**Supplied information**
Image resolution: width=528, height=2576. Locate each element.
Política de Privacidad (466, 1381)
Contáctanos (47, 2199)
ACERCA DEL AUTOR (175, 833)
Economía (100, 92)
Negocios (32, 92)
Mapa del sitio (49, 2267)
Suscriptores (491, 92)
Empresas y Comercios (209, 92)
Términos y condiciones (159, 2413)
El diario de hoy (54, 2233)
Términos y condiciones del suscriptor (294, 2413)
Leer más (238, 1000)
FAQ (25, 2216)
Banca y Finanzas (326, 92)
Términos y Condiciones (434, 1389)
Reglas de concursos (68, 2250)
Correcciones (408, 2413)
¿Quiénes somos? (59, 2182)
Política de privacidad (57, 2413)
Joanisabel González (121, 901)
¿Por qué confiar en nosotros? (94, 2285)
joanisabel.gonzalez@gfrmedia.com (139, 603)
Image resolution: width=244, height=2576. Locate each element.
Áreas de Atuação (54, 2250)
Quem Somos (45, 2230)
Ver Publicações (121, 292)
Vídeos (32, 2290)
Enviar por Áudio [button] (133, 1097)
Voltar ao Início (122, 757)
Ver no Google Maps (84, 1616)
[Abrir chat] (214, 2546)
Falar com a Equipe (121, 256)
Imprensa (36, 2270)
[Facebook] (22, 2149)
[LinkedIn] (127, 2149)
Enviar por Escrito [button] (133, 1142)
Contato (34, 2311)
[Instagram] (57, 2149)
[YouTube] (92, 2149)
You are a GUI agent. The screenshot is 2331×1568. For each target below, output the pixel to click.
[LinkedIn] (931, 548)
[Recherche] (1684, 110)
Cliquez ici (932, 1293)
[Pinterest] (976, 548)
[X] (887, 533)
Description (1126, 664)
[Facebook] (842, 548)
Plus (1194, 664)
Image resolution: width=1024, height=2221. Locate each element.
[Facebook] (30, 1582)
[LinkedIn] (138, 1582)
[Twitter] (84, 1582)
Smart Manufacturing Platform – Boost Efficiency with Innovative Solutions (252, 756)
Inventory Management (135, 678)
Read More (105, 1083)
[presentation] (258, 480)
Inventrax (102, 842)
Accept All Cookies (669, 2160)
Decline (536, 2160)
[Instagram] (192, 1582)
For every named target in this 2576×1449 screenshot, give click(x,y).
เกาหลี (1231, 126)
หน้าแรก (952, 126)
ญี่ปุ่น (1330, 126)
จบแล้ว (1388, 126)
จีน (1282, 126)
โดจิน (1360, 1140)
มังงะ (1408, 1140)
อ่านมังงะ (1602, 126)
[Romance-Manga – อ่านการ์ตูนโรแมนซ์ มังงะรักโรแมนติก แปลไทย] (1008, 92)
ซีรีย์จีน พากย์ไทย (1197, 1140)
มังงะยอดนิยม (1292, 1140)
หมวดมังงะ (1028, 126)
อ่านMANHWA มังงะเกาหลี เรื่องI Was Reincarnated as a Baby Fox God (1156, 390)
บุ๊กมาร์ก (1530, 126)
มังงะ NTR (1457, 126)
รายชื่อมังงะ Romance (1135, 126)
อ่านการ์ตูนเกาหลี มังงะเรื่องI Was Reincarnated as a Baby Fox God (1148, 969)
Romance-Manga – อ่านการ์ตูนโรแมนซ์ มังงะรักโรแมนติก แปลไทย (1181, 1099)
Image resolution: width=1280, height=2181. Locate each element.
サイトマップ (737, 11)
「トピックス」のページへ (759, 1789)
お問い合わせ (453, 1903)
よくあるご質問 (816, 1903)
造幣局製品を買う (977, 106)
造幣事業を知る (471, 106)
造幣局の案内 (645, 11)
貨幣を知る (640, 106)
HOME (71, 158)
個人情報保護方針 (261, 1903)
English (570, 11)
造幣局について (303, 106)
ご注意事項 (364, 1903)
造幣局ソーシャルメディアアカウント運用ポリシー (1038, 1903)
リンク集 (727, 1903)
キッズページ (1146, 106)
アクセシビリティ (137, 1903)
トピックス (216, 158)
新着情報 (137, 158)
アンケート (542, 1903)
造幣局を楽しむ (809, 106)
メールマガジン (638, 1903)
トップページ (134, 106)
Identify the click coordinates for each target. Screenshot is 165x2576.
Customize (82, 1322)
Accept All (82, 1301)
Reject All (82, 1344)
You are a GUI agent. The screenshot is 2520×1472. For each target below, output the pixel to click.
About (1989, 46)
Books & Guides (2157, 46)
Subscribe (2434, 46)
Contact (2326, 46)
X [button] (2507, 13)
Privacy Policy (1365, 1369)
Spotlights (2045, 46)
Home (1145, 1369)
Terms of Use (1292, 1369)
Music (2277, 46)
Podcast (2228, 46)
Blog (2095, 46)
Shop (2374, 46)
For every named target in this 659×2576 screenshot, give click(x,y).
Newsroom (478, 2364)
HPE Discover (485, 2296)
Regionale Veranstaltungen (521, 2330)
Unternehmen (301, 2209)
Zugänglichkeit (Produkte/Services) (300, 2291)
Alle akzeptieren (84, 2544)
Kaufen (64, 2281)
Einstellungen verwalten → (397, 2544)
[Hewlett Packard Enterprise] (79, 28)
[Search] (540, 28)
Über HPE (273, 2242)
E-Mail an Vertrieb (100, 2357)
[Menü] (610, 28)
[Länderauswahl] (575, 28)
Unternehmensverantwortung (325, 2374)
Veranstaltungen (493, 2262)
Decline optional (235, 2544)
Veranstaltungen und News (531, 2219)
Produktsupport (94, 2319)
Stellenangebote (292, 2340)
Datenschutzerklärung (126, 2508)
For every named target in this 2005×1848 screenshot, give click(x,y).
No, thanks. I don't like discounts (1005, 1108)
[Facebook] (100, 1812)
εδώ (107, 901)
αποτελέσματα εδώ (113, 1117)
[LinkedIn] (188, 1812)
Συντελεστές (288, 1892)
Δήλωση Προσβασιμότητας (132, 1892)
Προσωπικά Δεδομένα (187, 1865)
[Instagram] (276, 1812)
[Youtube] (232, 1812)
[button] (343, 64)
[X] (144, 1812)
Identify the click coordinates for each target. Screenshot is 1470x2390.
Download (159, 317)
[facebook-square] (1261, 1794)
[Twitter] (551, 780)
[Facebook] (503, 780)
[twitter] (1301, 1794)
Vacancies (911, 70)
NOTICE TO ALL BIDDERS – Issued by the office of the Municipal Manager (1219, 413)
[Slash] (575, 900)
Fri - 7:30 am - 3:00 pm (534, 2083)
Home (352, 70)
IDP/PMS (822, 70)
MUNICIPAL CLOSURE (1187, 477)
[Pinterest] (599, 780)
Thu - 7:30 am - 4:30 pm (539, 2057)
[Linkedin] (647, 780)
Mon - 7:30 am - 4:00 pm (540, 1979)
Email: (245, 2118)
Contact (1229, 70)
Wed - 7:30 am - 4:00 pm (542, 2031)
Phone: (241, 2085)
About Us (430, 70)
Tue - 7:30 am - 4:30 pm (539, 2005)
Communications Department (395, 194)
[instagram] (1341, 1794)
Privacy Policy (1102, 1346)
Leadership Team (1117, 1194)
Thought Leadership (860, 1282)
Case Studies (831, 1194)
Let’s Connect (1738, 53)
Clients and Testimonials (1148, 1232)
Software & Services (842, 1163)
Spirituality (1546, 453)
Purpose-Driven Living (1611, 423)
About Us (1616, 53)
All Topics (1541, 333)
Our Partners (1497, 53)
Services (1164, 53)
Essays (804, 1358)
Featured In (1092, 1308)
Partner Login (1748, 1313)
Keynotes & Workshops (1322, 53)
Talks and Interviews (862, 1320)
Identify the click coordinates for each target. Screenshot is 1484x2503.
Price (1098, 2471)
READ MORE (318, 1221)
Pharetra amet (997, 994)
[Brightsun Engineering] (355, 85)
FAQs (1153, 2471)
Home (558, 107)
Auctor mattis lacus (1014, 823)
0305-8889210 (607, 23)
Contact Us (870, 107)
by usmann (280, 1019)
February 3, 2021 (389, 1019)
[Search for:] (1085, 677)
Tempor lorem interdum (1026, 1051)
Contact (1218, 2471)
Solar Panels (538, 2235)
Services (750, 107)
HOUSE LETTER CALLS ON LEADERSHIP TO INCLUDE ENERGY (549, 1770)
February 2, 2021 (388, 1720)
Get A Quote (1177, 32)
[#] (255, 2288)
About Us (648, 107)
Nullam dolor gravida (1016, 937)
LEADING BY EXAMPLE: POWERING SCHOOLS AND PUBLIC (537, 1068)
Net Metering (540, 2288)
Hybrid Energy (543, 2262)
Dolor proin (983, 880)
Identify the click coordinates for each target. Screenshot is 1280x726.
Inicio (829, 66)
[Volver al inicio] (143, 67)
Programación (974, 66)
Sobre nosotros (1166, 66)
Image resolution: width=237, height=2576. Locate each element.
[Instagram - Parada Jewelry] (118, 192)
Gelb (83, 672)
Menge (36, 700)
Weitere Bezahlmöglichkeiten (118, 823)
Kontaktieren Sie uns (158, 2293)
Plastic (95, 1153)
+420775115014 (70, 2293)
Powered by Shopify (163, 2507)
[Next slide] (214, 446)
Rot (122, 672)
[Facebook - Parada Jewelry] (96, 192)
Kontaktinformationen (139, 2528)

**The task**
Find where the line with "造幣局製品を買う (977, 106)" sits in the material above, then copy exactly from it through the line with "Blog (2095, 46)". Add no other line.

**Result below**
造幣局製品を買う (977, 106)
造幣事業を知る (471, 106)
造幣局の案内 (645, 11)
貨幣を知る (640, 106)
HOME (71, 158)
個人情報保護方針 (261, 1903)
English (570, 11)
造幣局について (303, 106)
ご注意事項 (364, 1903)
造幣局ソーシャルメディアアカウント運用ポリシー (1038, 1903)
リンク集 (727, 1903)
キッズページ (1146, 106)
アクセシビリティ (137, 1903)
トピックス (216, 158)
新着情報 (137, 158)
アンケート (542, 1903)
造幣局を楽しむ (809, 106)
メールマガジン (638, 1903)
トップページ (134, 106)
Identify the click coordinates for each target. Screenshot is 165x2576.
Customize (82, 1322)
Accept All (82, 1301)
Reject All (82, 1344)
You are a GUI agent. The screenshot is 2520×1472. For each target below, output the pixel to click.
About (1989, 46)
Books & Guides (2157, 46)
Subscribe (2434, 46)
Contact (2326, 46)
X [button] (2507, 13)
Privacy Policy (1365, 1369)
Spotlights (2045, 46)
Home (1145, 1369)
Terms of Use (1292, 1369)
Music (2277, 46)
Podcast (2228, 46)
Blog (2095, 46)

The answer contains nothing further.